The WSJ has a great article on Obama's slow sinking into the slough of despond he himself created.
'Just to make the final point about the sequester," said President Obama at his press conference Friday, "we will get through this. This is not going to be an apocalypse, I think, as some people have said." That's a relief, but it is also a major walk-back, since the "some people" who have been predicting apocalypse are the President and senior members of his Administration.
Normal Americans awoke Friday to find that the veneer of civilization had not fallen away. If the federal government does end up spending $44.8 trillion over the next decade instead of $46 trillion, they may not notice at all. This may explain Mr. Obama's morning-after concession that "what's important to understand is that not everyone will feel the pain of these cuts right away," and that the gruesome cuts that the President had been invoking are now merely "a slow grind that will intensify with each passing day."
The First Buffoon then kept digging his hole deeper with the usual staccato cadence:
One reason the grind may intensify is that Mr. Obama spurned GOP offers Friday morning to grant him even more executive discretion than he already has to prioritize federal spending. Or as his own Simpson-Bowles commission put it, he could always choose among the "patchwork of thousands of duplicative programs, nearly impossible to track and even harder to evaluate for effective outcomes." This he does not want to do.
What he is trying to do instead is implement the sequester as rudely as possible so that he can extract another tax increase. As the President put it, the problem is that Republicans have adopted "an iron-clad rule that we will not accept an extra dime's worth of revenue."

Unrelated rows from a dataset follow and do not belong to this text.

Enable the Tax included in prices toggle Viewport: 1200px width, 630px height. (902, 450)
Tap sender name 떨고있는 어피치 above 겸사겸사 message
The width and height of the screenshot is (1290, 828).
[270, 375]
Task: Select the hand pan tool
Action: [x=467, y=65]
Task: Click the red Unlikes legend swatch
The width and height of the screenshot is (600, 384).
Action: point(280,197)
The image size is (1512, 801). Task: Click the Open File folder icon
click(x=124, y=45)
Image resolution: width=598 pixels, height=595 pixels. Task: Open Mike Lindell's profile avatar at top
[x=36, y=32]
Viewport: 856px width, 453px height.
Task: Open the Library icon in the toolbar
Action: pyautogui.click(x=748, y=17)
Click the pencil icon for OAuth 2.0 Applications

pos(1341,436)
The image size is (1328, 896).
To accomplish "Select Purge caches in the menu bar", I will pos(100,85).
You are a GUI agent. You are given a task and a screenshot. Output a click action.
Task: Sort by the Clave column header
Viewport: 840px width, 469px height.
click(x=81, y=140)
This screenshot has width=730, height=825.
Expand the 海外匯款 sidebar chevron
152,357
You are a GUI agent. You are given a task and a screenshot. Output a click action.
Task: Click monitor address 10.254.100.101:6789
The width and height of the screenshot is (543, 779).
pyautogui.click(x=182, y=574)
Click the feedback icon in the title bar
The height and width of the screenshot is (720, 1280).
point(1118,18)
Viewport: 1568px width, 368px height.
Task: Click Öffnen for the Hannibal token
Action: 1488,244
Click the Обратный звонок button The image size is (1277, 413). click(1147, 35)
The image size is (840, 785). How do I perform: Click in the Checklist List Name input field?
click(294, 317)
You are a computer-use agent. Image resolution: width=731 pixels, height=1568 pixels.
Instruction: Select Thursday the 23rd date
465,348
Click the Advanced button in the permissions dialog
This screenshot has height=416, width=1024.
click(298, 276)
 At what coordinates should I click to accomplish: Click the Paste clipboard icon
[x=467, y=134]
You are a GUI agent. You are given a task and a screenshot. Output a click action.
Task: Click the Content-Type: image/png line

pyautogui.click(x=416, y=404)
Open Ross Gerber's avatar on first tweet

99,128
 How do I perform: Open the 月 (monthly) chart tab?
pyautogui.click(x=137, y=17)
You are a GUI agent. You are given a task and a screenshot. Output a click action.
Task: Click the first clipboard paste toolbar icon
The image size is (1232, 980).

The Fvck-Up-in-Chief continued his lying Bvllshit:
But not so iron clad that the GOP didn't reluctantly consent to 6.2 trillion dimes in tax increases only this January in return for zero dimes of spending restraint. Mr. Obama wants Republicans to commit political harikiri by doing it again. Asking the other party to commit suicide is not typically a good basis for bipartisan accord.
Mr. Obama pitches his tax increase as "tax reform" and merely cutting "tax loopholes" and "tax breaks for the well off and well connected." He also said he doesn't want to "raise tax rates." But the Senate Democratic bill he endorsed on Thursday included the "Buffett rule" that is effectively a minimum tax of 30%, which means another increase in the tax rate on capital gains and dividends. Real tax reform means reducing rates in return for closing loopholes. Mr. Obama wants to raise rates instead.
The President also stuck to his line that the sequester cuts will hurt the economy, even suggesting that any slowdown in growth in the months ahead is all the sequester's fault: "As long as the sequester's in place we'll know that that economic news could have been better if Congress had not failed to act."
Investors seemed to take a different view. Stock prices rose on Friday.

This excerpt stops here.